When the program is opened, the default file is plain-paper, letter-size stationery in portrait orientation.  You can drop a graphic from a file as part of your design, and in fact I've done that all the time in my personal projects.  Once the file is in the programs, one clip leads to a series of options not much unlike Photoshop, including making freeform selections, brushing over parts of the picture, or adding text to the photo.  Although the selection tool is close to Photoshop, it is not an exact duplicate and there are limitations in comparison to Photoshop.  My rendition of the MacKnight Triplets is an example.

The MacKnights have no direct relation to the Barefoot family, but I included them in my second book, My Ideal World.  That was a mini-encyclopedia in which I took wrong answers, misnomers, and other quirks of pop culture life and gave them a new spin.  (Examples: Barenaked Ladies as an all-female pop group; Hootie & the Blowfish as a beach music band, and Marianne Muellerleile as a 1980s sitcom star.)  In this case, I named the young violinists Baylee, Ashlee, and Brandee, "girls' names" that I saw attached to males I read about in various newspapers and magazines.

For the faces - and two of the bodies - I "hired" Brittany MacWilliams, a concert violinist and teacher at the University of Louisville.  The third body, the one in the middle, is that of another violinist/teacher, Barbara Barber.  It is with Barber that I encountered the most issues.

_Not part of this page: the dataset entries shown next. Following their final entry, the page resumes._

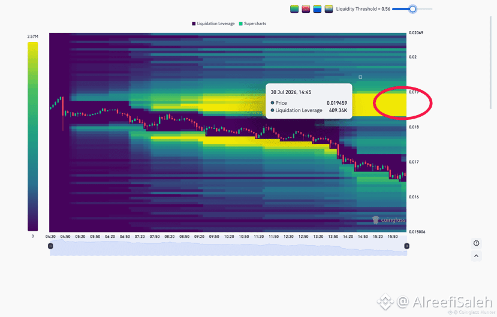
Task: Select the yellow-navy heatmap color scheme
Action: tap(329, 9)
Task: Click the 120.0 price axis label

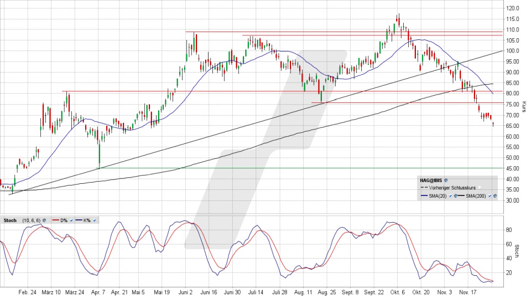Action: pyautogui.click(x=512, y=8)
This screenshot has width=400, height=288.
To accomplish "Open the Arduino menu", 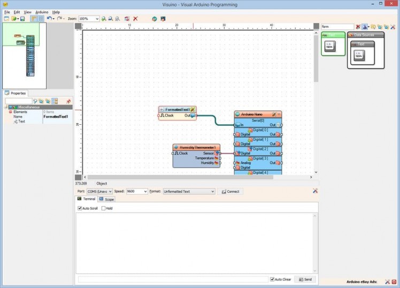I will pyautogui.click(x=42, y=12).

Had this been a real Photoshop file, MacWilliams' face would have fit the rest of the body better, as I could have adjusted the rest of the body with a levels or curves adjustment.  Then I could have made a selection of MacWilliams' upper body, placed it on Barber's, then used clone stamp to take out the "other" violin.  Finally, I would have been able to take a selection of MacWilliams' hair and attached it to one or even both ends of Barber's to match the hairstyles of the other two young women.  All of these are very difficult or impossible to duplicate with Greeting Card Factory, but you can see my best effort above.

Oh, well, at least I got to add some cool bowties to the tops of all of their heads.:)  (Source: American Idol contestant Jermaine Stephens by way of my own R&B singer Brightful Birdsong.)